Un homme d'intuition
A presque 70 ans, Dominique Dupilet a quitté la présidence du conseil général du Pas-de-Calais en juin dernier. Dix années lui auront suffi pour faire changer l'image du Pas-de-Calais. Mais la retraite, très peu pour lui qui ne compte pas rester inactif. Portrait d'un esprit libre et fidèle.

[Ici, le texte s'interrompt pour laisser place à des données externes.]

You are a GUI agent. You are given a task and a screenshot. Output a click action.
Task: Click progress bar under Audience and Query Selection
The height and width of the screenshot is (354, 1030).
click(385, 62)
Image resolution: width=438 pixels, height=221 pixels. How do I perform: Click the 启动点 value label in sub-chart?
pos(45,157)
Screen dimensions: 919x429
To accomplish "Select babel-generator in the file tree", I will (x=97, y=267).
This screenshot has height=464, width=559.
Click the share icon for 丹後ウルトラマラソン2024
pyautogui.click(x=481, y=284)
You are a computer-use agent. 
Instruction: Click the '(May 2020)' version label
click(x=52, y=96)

On aura entendu parler du Pas-de-Calais… En une petite décennie, Dominique Dupilet aura été le président d’un département qui aura obtenu le plus de présence dans les classements internationaux : le marais audomarois à l’Unesco, ainsi que le bassin minier, les beffrois, les caps Blanc et Gris-Nez, la citadelle Vauban. Il aura même inauguré le Louvre-Lens. L’homme porte un amour profond à sa région : «C’est refaire du Pas-de-Calais un département qui n’est pas seulement considéré sous son angle industriel et productif, mais sous son véritable nom, c’est-à-dire la terre d’Artois, riche, et une partie de la Picardie, riche. C’est à partir de ces données-là que l’on peut reconstruire un nouveau département, une nouvelle économie, une façon de vivre une vie culturelle différente que les gens avaient abandonnée car on leur disait qu’il fallait faire un nivellement par le bas, alors que là, on fait un nivellement par le haut. Un autre succès aussi est d’avoir fait comprendre que la Grande-Bretagne était proche, en obligeant chaque enfant de la 6e à la 3e d’effectuer un séjour en Angleterre. L’un des plus grands pays du monde est à 30 km de chez nous et on n’en fait rien.»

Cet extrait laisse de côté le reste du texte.